Bottega di Pieter Bout (Bruxelles, tra il 1640 e il 1645 o il 1658 – Bruxelles, 1719 o 1689)
Festa di villaggio
Olio su tela, cm 59 x 80
Con cornice cm 83 x 101
Questo dipinto, realizzato con ogni probabilità dalla bottega di Pieter Bout, ci offre uno spaccato della vita quotidiana in un villaggio fiammingo. L'artista, con la sua abilità nel catturare l'essenza di una scena di genere, ci trasporta in un mondo lontano, dove la semplicità e la gioia di vivere sono i protagonisti indiscussi.
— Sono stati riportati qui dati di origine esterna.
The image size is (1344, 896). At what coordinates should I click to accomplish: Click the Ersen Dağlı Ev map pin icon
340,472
Nelle opere di Bout si possono rilevare elementi ispirati dalla pittura fiamminga che possiamo ritrovare in artisti come Jan Brueghel il Vecchio, detto in Italia anche Bruegel dei Velluti (Bruxelles, 1568 – Anversa, 12 gennaio 1625).
È incerta la data di nascita di Pieter Bout: in base ai pochi fatti noti sembra sia avvenuta tra il 1620 e il 1647, ma più probabilmente tra il 1640 e il 1645, anche se pare sia stato battezzato il 5 dicembre 1658. L'inizio del periodo di attività di Bout si considera il 1664, anno della sua prima opera datata e si ritiene che abbia continuato a lavorare fino al 1719, anno a cui risale l'ultima sua opera datata.
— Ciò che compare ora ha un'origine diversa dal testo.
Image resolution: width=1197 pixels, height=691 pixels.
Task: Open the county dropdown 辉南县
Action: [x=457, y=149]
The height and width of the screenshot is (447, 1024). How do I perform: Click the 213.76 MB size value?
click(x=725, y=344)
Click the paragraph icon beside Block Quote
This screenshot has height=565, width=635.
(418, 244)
Nel 1671 divenne membro della Corporazione di San Luca di Bruxelles. A partire dal 1675 circa trascorse tre anni a Parigi, dove spesso collaborò con Adriaen Frans Boudewijns, inserendo le figure nei suoi paesaggi. Probabilmente, oltre alla Francia, visitò anche l'Italia. Ritornato nella sua città natale, proseguì la sua attività.
Altri artisti con cui collaborò, sempre inserendo le figure nei loro paesaggi, furono Lucas Achtschellink, Dupont detto Pointié, Ignatius van der Stock e Jacques d'Arthois. Dipinse soprattutto scene di genere, paesaggi, in particolare marine, vedute di città, paesaggi invernali, porti e spiagge, soggetti storici e architetture.
Oltre ai dipinti, eseguì anche incisioni da suoi soggetti, tra cui un gruppo di quattro paesaggi composto da due scene invernali con pattinatori, una con un calesse della posta fermo davanti ad una locanda e una marina. Le case del villaggio, con i loro tetti di paglia e le facciate rustiche, fanno da cornice a una scena brulicante di vita. Al centro di questa scena, si erge un alto albero della cuccagna, simbolo di gioia e celebrazione.
Piccole figure, dipinte con pennellate rapide e leggere, si muovono con vivacità: alcuni ballano al suono di una musica invisibile, altri chiacchierano animatamente, altri ancora osservano la scena con aria divertita. La luce del sole, filtrando attraverso le nuvole, illumina la scena con una dolcezza diffusa, creando un'atmosfera calda e accogliente. Le figure sono rese con precisione singolare, e i dettagli del paesaggio, pur essenziali, contribuiscono a creare un'atmosfera di realismo.
Il soggetto rappresentato è il gioco dell’Albero della Cuccagna di antica tradizione popolare e conosciuto in molti paesi europei, nel quale i partecipanti devono salire in cima ad un albero ricoperto di grasso o altre sostanze scivolose per raccogliere dei premi. L’origine di questo di gioco deriva probabilmente dall’Alberto di Maggio che veniva innalzato nei villaggi in occasione del Calendimaggio (intorno ai primi giorni di maggio) per festeggiare l’arrivo della primavera. In alcuni casi l’albero veniva portato in processione casa per casa come auspicio di buona fortuna. L'antropologo James Frazer ne colloca l'origine nei culti arborei diffusi in tutta Europa, in virtù del potere benefico contenuto nello spirito dell'albero, che si pensava potesse elargire magicamente doni e fortuna. In particolare l'albero della cuccagna deriverebbe, secondo Frazer, da una forma particolare degli alberi di maggio, quando veniva sfrondato, lasciando solo la sommità scoperta alla quale venivano attaccate cibarie varie, che si tentava di prendere con fatica.